§ Available records
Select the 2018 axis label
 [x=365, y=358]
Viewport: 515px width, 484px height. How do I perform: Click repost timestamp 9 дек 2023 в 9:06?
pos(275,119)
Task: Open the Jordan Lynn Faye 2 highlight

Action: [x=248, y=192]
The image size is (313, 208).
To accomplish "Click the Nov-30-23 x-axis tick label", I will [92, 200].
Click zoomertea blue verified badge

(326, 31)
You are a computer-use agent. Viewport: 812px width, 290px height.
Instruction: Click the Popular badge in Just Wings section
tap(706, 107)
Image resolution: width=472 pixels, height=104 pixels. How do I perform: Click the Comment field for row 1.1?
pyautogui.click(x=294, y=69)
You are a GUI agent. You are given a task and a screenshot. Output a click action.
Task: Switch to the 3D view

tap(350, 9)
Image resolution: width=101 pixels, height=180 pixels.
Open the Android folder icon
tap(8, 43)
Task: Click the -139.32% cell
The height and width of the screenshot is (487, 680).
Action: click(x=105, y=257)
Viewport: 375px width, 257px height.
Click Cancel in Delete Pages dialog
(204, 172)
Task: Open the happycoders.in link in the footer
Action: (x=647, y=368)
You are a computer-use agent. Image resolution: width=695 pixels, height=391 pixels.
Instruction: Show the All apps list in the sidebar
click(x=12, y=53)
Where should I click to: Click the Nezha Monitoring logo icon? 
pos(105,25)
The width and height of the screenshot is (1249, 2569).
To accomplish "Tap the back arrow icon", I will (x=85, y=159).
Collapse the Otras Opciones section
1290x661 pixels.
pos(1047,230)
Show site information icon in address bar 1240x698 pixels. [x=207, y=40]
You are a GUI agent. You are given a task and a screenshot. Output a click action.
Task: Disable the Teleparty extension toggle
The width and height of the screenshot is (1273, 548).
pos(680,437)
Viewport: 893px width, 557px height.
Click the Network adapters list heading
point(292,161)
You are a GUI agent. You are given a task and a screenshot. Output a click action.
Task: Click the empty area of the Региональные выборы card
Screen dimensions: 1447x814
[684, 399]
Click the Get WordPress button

§ Work to complete
In the data above, find the line that contains "Instruction: Click the" and the line that contains "Task: Click the -139.32% cell". Repeat exactly those lines and every line between them, and only those.

§ Worked solution
Instruction: Click the Popular badge in Just Wings section
tap(706, 107)
Image resolution: width=472 pixels, height=104 pixels. How do I perform: Click the Comment field for row 1.1?
pyautogui.click(x=294, y=69)
You are a GUI agent. You are given a task and a screenshot. Output a click action.
Task: Switch to the 3D view

tap(350, 9)
Image resolution: width=101 pixels, height=180 pixels.
Open the Android folder icon
tap(8, 43)
Task: Click the -139.32% cell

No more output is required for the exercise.